FIG. 5 is a cross-sectional side view of an expanded beam connector 40 that includes an optical fiber 41 and a lens 42. FIG. 6 is a cross-section side view of two expanded beam connectors 40, 43 which are readied for optical communication with one another. FIGS. 5, and 6 are illustrations derived from figures found in U.S. Pat. No. 5,247,595.
Another type of expanded beam device exists. FIG. 7A is a side view of an optical fiber 50 which includes a collimator portion. The collimator portion includes a mode widening segment 52 so as to expand the light transmitted through the optical fiber as the light travels from a single mode fiber portion 51 and into and through the mode widening segment 52 and an expansion holding segment 53 which keeps the expanded light in an expanded state. However, the collimator portion may include only the mode widening segment 52. FIG. 7A is an illustration derived from figures in U.S. Pat. No. 7,155,096. U.S. Pat. No. 7,155,096 is hereby incorporated herein by reference. The segment 52 of the optical fiber which expands the transmitted light is also known as a modified mode field diameter (MFD) which expands the beam size.

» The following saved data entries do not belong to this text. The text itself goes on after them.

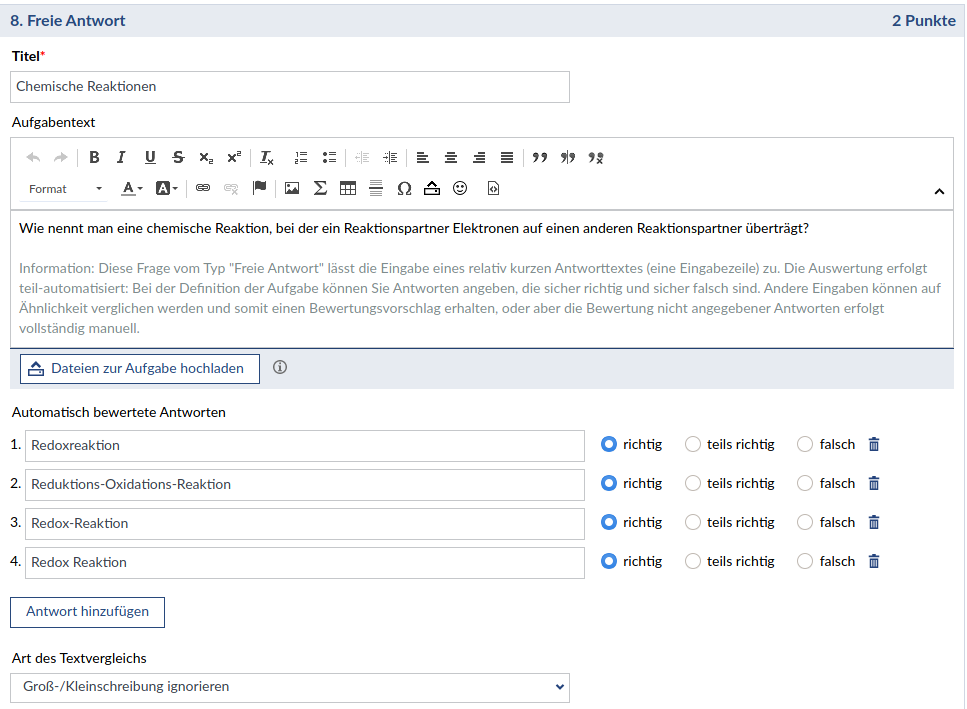Insert a table into the task text
The height and width of the screenshot is (709, 967).
tap(348, 188)
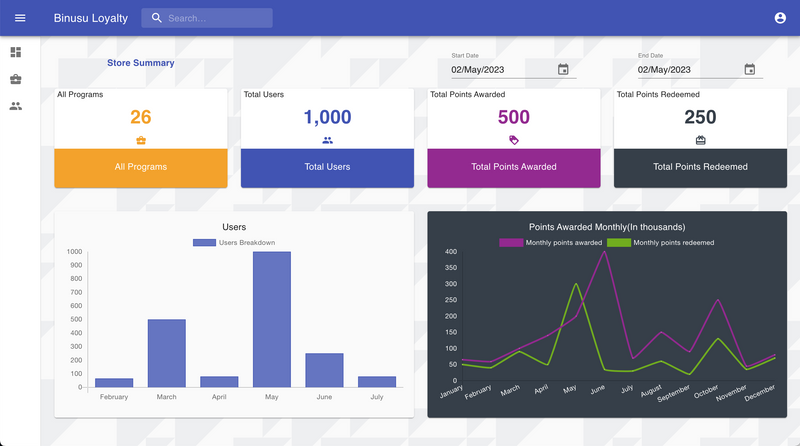Click the blue Total Users button

click(327, 167)
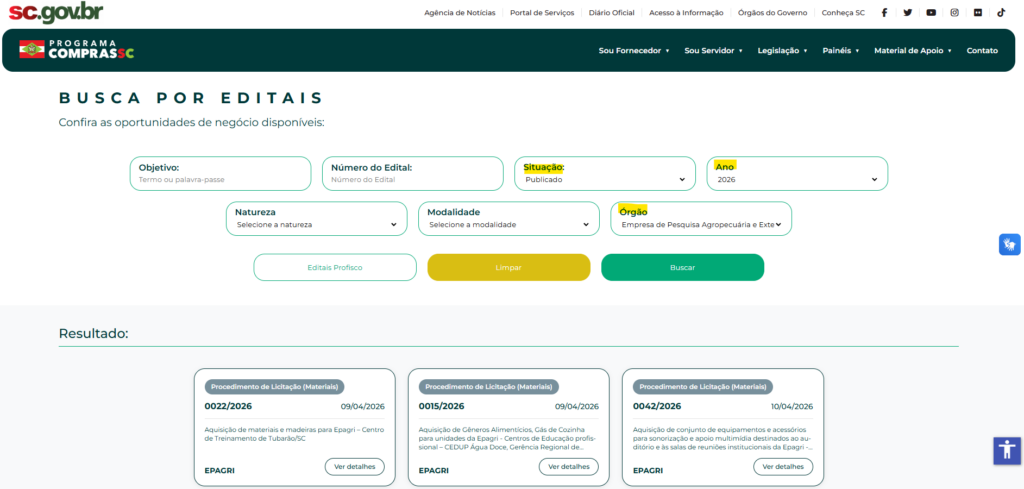Open the YouTube social icon
The image size is (1024, 489).
[931, 13]
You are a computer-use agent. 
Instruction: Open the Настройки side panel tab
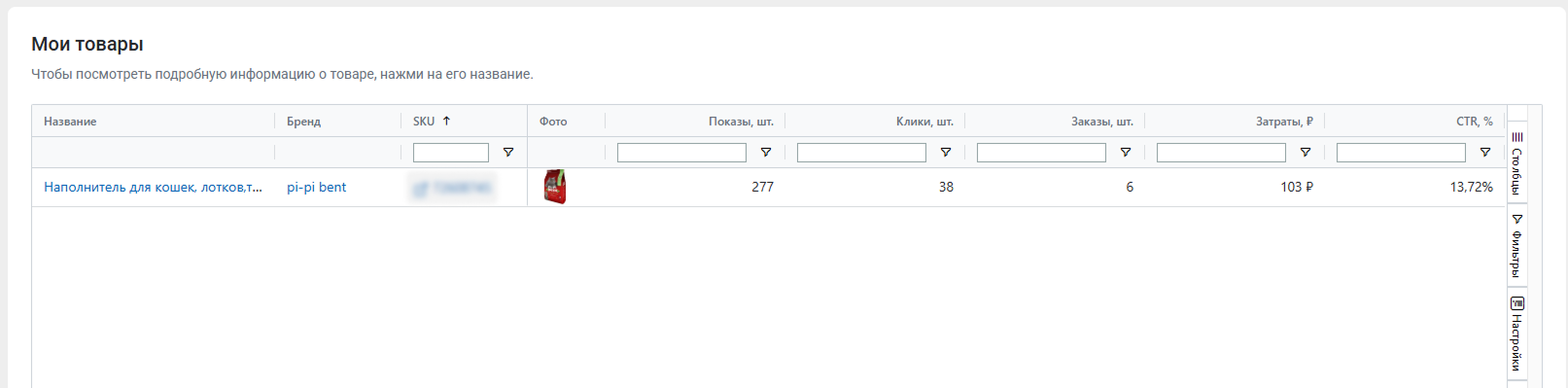[1517, 335]
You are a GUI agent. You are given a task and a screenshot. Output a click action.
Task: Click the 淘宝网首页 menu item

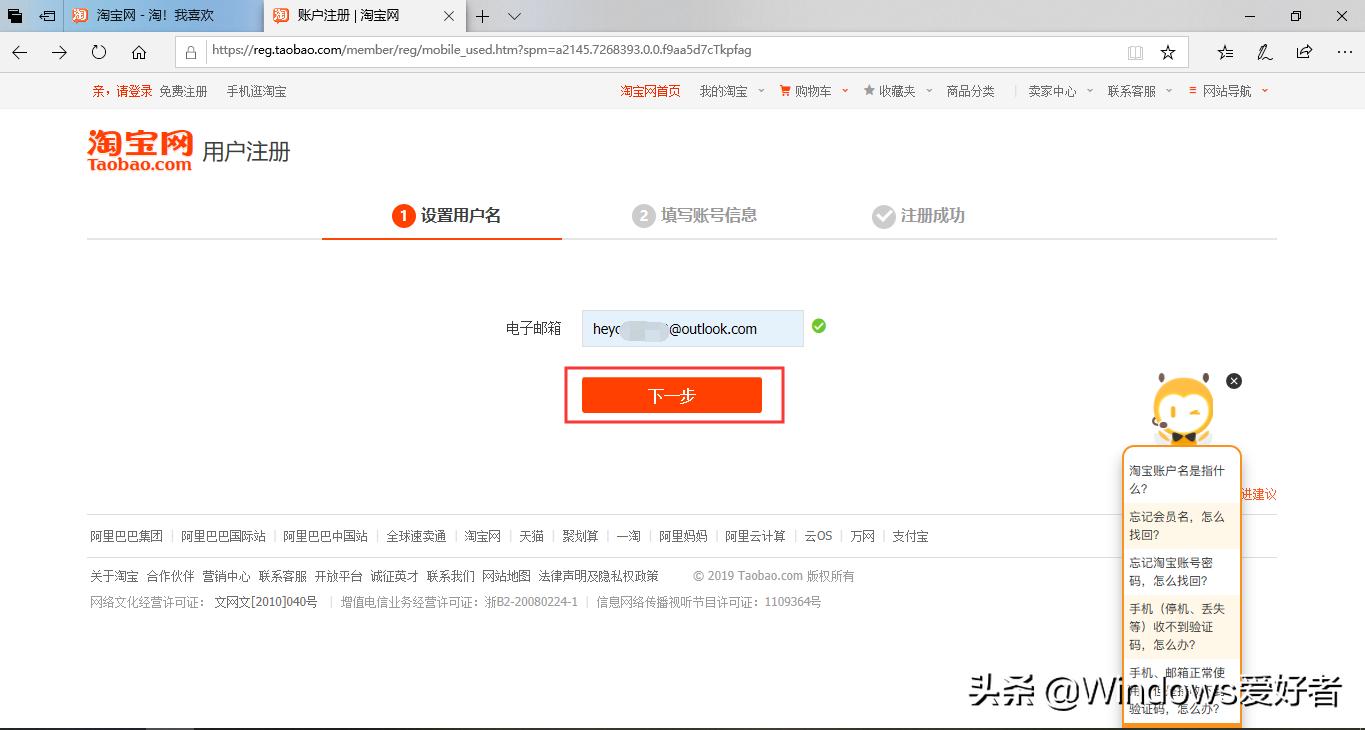coord(649,90)
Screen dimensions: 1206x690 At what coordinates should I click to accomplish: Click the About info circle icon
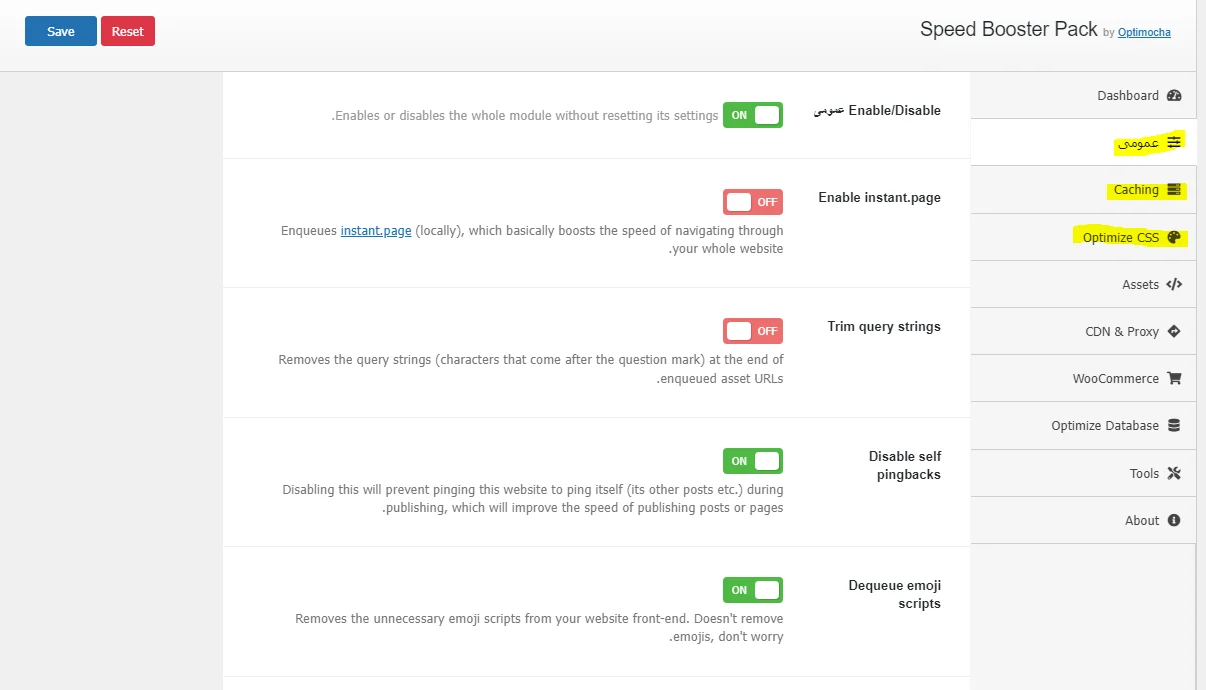1174,521
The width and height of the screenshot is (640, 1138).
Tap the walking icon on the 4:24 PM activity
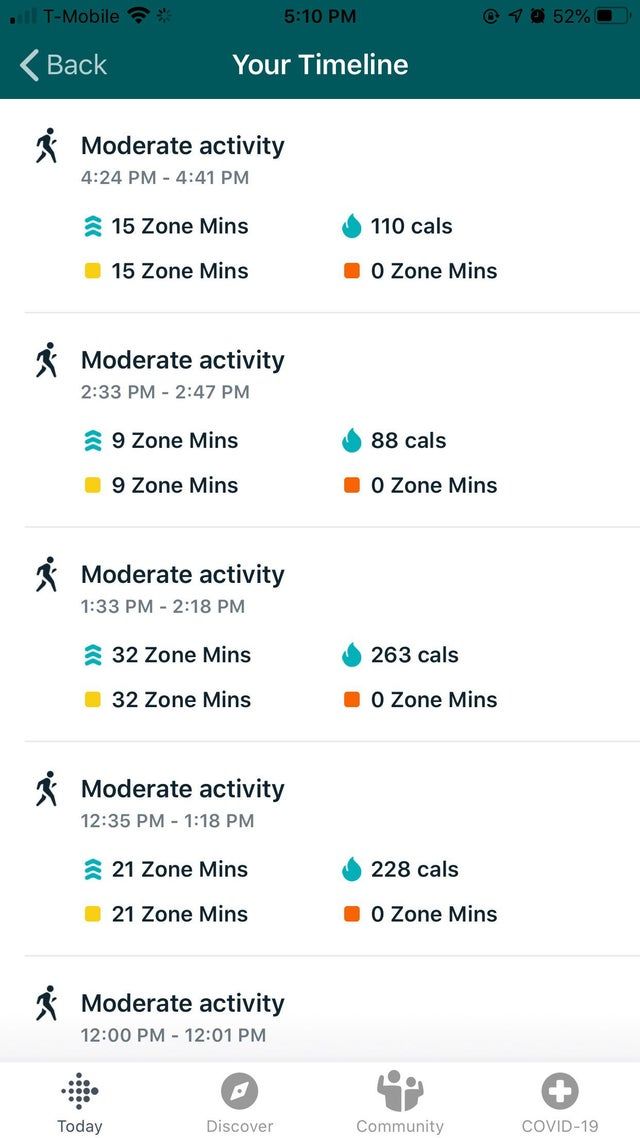[x=45, y=144]
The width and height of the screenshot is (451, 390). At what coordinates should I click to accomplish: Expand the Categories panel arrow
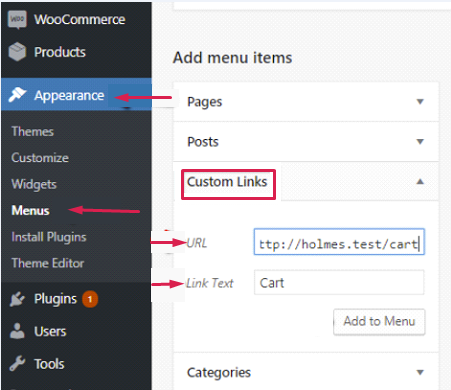click(x=420, y=372)

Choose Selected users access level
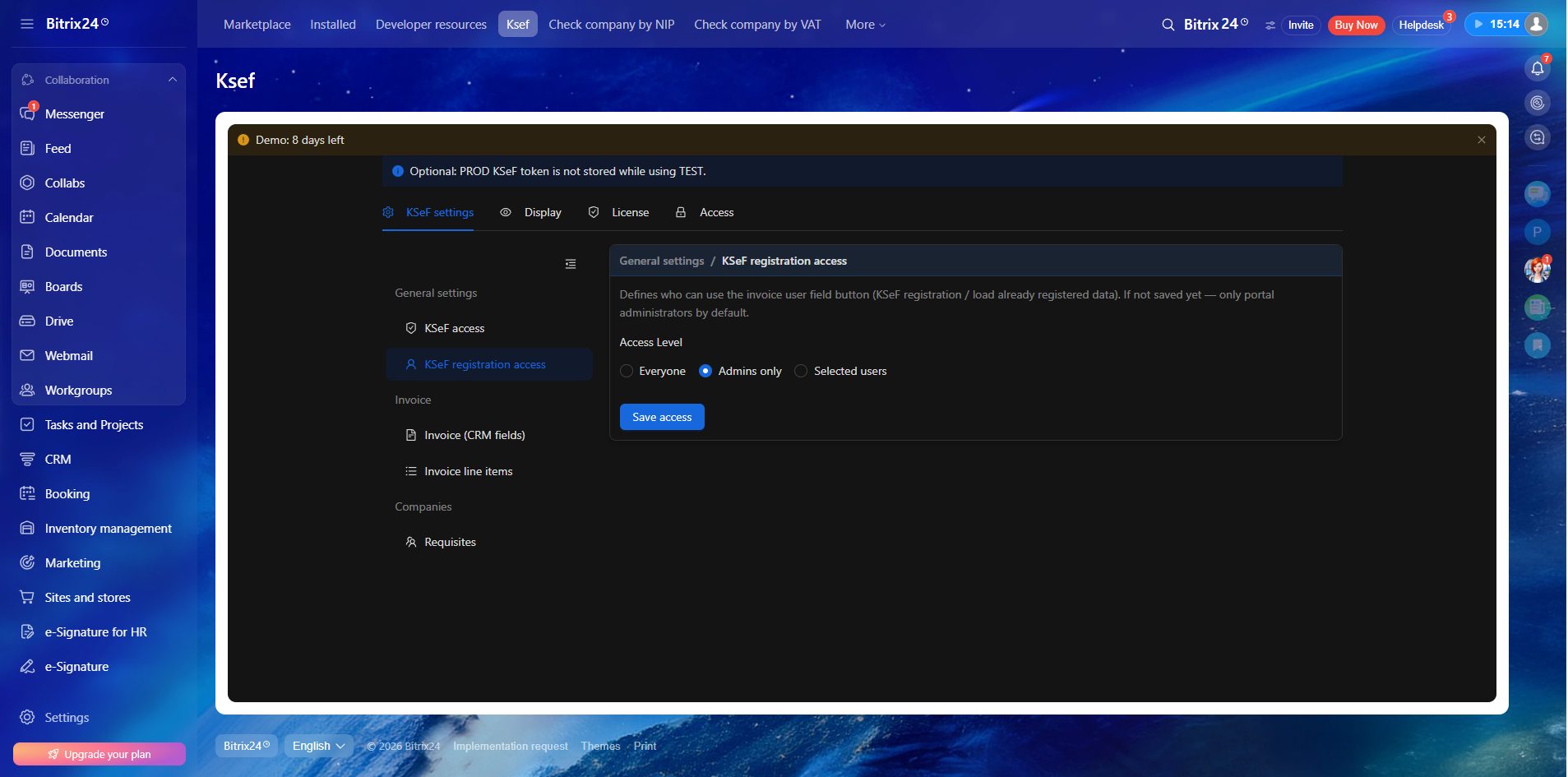pos(801,372)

The MFD segment 52 may be fused or welded onto an optical fiber 50 or an optical fiber 50 can be doped so as to form a MFD segment 52. As compared to the spherical ball lens in FIG. 5, the MFD segment 52 of the optical fiber 50 is approximately the same diameter as the diameter of the single mode portion 51 of the optical fiber 50.
Note that the tip of the optical fiber 50 can have various shapes. FIG. 7B is a cross-sectional side view of an optical fiber 50 where the MFD segment 52 includes a diameter widening portion which acts as a magnifier. Also, as another example, FIG. 7C is a cross-sectional side view of the optical fiber 50 where the MFD segment 52 includes a generally spherically shaped portion.
Accordingly, there is a need for a device which incorporates the advantages of the expanded beam fiber optic connector into the well received package size of the known physical contact, fiber optic connectors.